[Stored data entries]
================

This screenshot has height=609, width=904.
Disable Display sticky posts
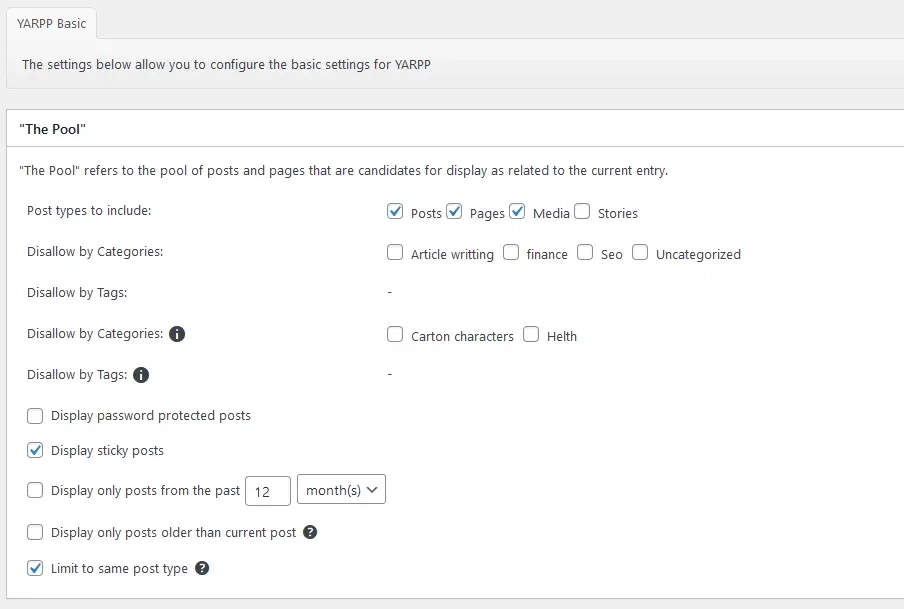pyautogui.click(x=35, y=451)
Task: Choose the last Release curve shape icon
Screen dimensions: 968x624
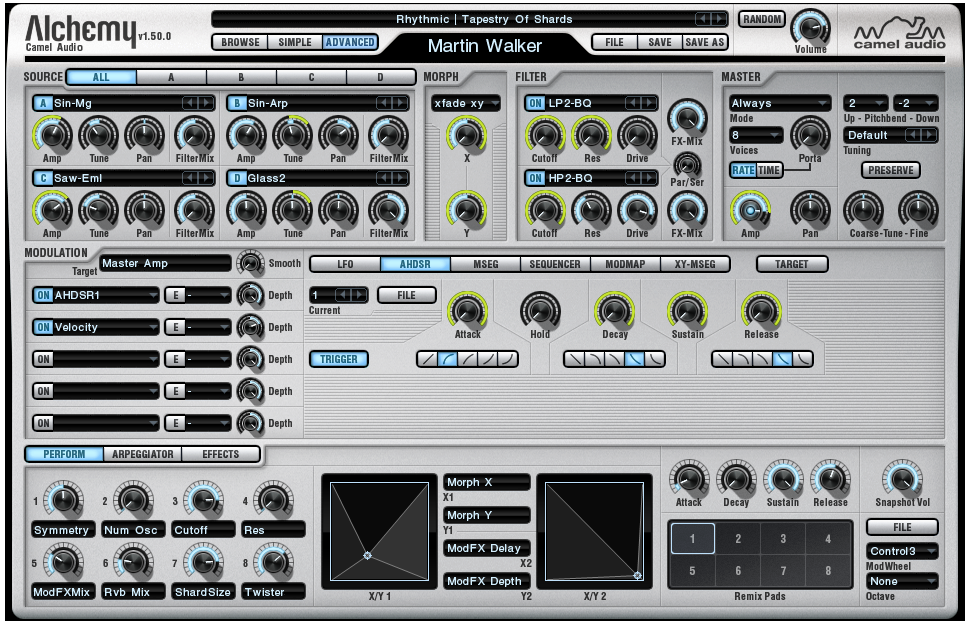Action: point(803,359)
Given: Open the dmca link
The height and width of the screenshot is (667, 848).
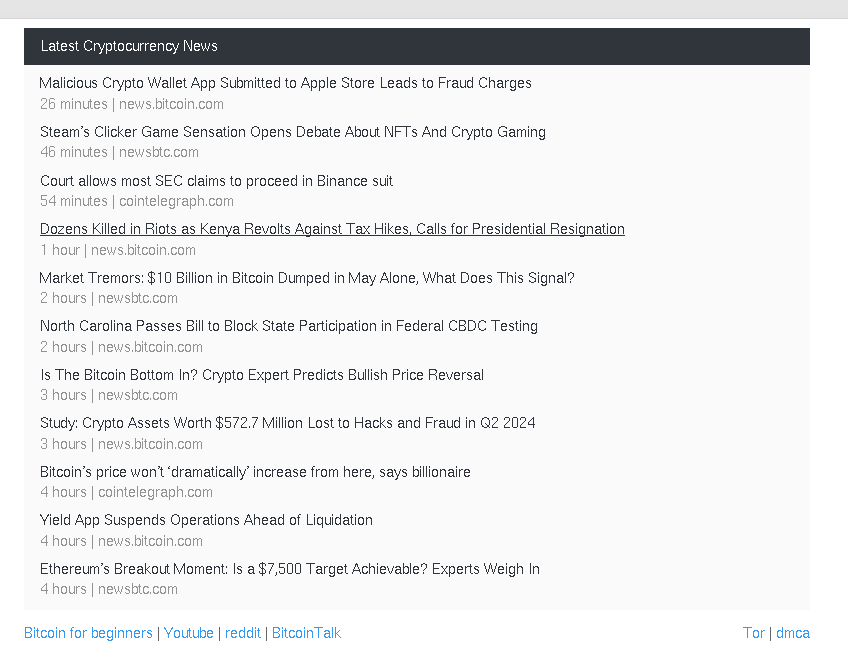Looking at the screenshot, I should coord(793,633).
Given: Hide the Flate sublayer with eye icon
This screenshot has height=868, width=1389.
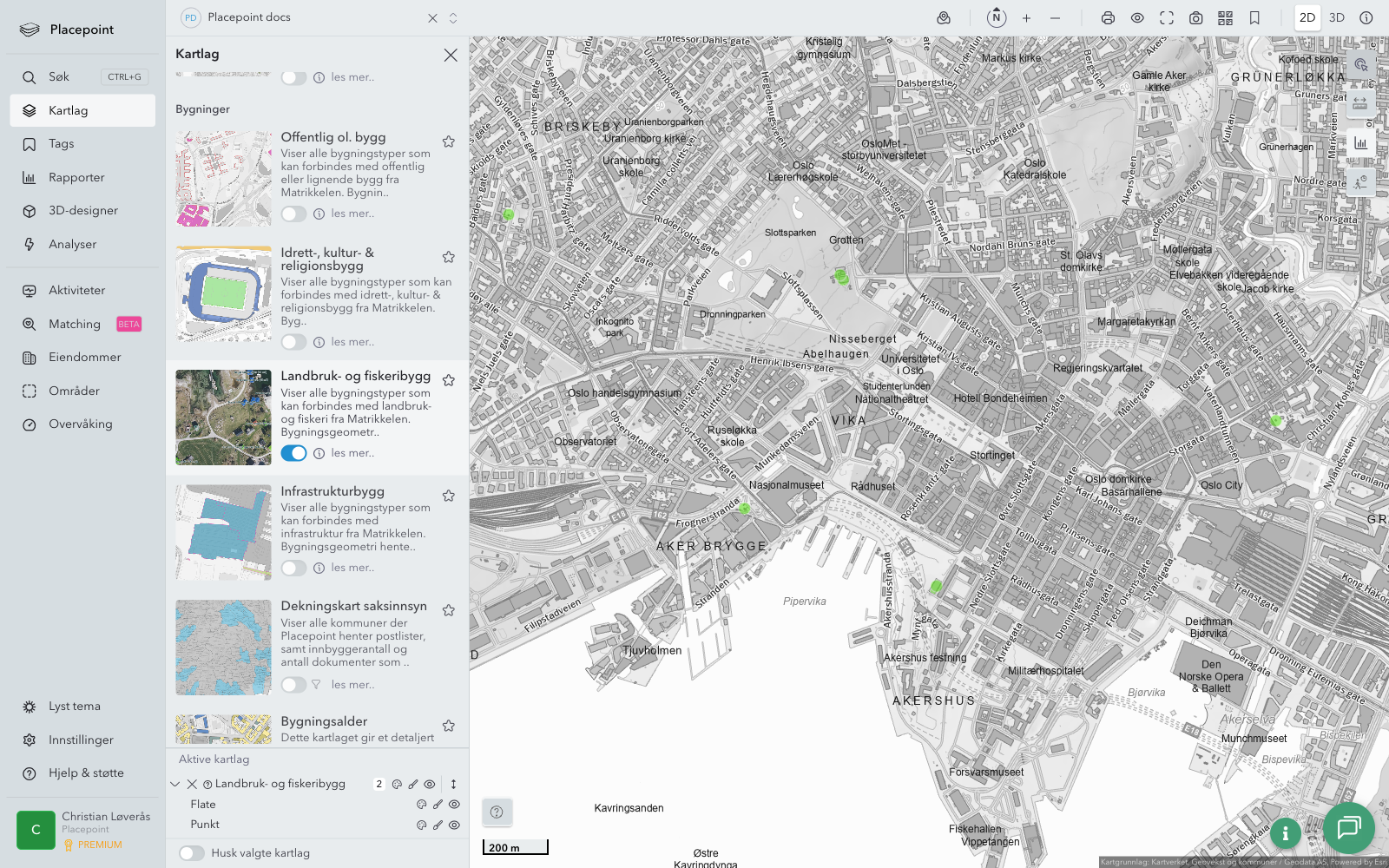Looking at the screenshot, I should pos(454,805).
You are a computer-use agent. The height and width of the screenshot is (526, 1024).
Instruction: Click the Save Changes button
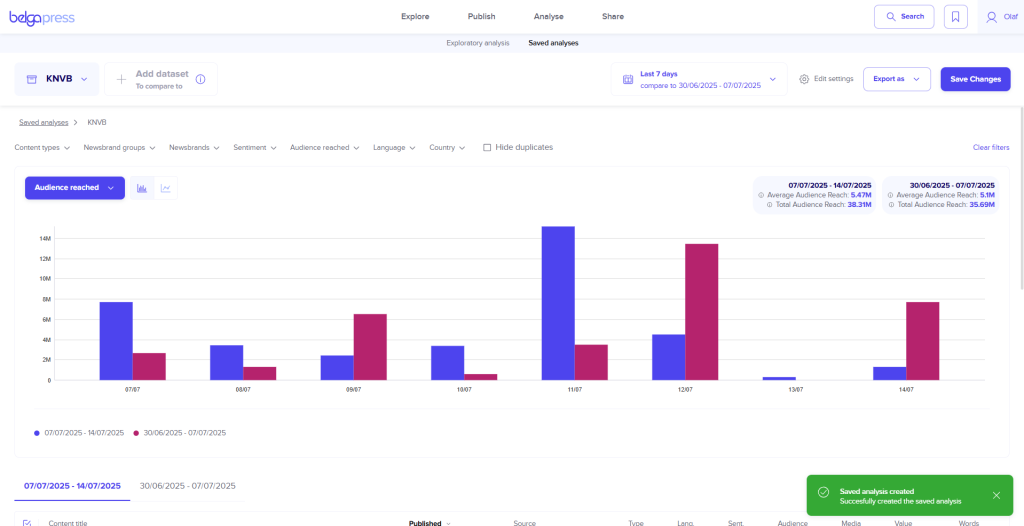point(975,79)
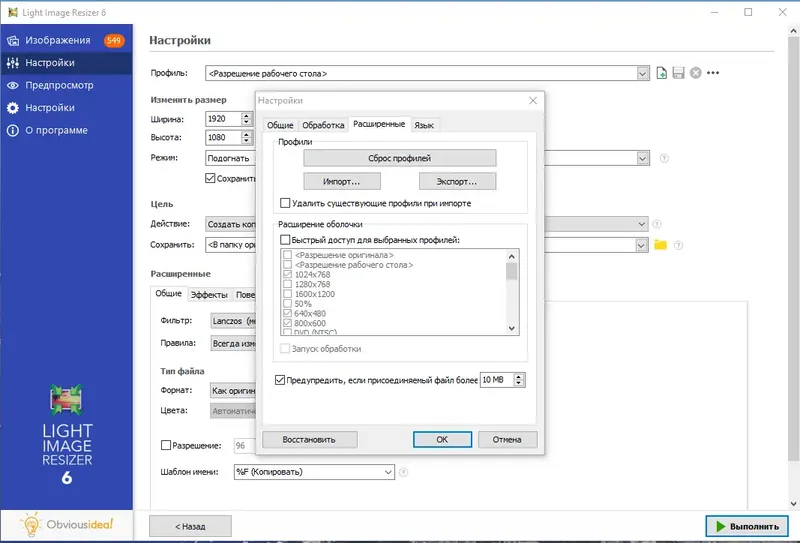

================

• ASSIGNED TASK
From the line containing "Screen dimensions: 968x624" through the line containing "You are a computer-use", copy every line above exactly, without pictures.

• WRITTEN REPLY
Screen dimensions: 968x624
Action: point(803,359)
Given: Open the dmca link
The height and width of the screenshot is (667, 848).
Looking at the screenshot, I should coord(793,633).
Given: Hide the Flate sublayer with eye icon
This screenshot has height=868, width=1389.
Looking at the screenshot, I should pos(454,805).
You are a computer-use agent. The height and width of the screenshot is (526, 1024).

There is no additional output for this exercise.